Following the hybridization step, where unhybridized dendrimer probe-cDNA complexes are capable of emitting a signal during the detection step, a washing step is employed where the unhybridized complexes are purged from the microarray, thus leaving behind a visible, discrete pattern of hybridized cDNA-dendrimer probes bound to the microarray. A variety of wash solutions and protocols for their use are known to those of skill in the art and may be used. The specific wash conditions employed will necessarily depend on the specific nature of the signal producing system that is employed, and will be known to those of skill in the art familiar with the particular signal producing system employed. [0068]
The resultant hybridization pattern of labeled cDNA fragments may be visualized or detected in a variety of ways, with the particular manner of detection being chosen based on the particular label of the cDNA, where representative detection means include scintillation counting, autoradiography, fluorescence measurement, calorimetric measurement, light emission measurement and the like. [0069]
Following hybridization and any washing step(s) and/or subsequent treatments, as described above, the resultant hybridization pattern is detected.
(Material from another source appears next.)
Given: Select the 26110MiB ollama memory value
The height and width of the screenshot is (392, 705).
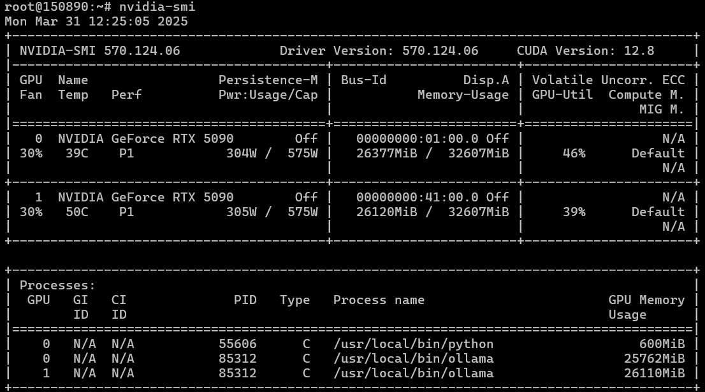Looking at the screenshot, I should pyautogui.click(x=654, y=374).
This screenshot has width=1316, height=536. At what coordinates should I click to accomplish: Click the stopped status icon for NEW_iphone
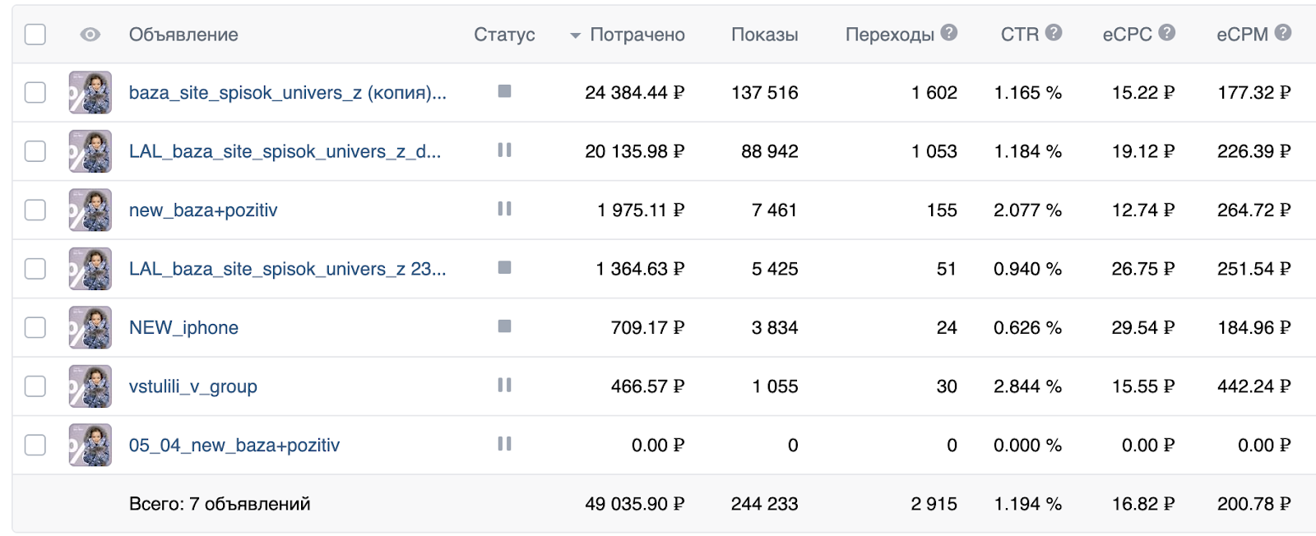click(504, 326)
In detecting or visualizing the hybridization pattern, the intensity or signal value of the label will be not only be detected but quantified, by which is meant that the signal from each spot of the hybridization will be measured. [0070]
Following detection or visualization, the hybridization pattern can be used to determine quantitative and qualitative information about the genetic profile of the labeled target nucleic acid sample that was contacted with the microarray to generate the hybridization pattern, as well as the physiological source from which the labeled target nucleic acid sample was derived. From this data, one can also derive information about the physiological source from which the target nucleic acid sample was derived, such as the types of genes expressed in the tissue or cell which is the physiological source, as well as the levels of expression of each gene, particularly in quantitative terms. Where one uses the subject methods in comparing target nucleic acids from two or more physiological sources, the hybridization patterns may be compared to identify differences between the patterns. Where microarrays in which each of the different probes corresponds to a known gene are employed, any discrepancies can be related to a differential expression of a particular gene in the physiological sources being compared. Thus, the subject methods find use in differential gene expression assays, where one may use the subject methods in the differential expression analysis of: diseased and normal tissue, e.g. neoplastic and normal tissue, different tissue or subtissue types; and the like. [0071]
The foregoing discussion discloses and describes merely exemplary embodiments of the present invention. One skilled in the art will readily recognize from such discussion, and from the accompanying drawings, claims, and examples, that various changes, modifications and variations can be made therein without departing from the spirit and scope of the invention as defined in the following claims. [0072]

EXAMPLE 1

With reference to FIG. 2, a method for detection and assay on a microarray is described below. [0073]

Microarray Preparation

A microarray was prepared as directed by the manufacturer or by customary procedure protocol. The nucleic acid sequences comprising the DNA or gene probes were amplified using known techniques in polymerase chain reaction, then spotted onto glass slides, and processed according to conventional procedures. [0074]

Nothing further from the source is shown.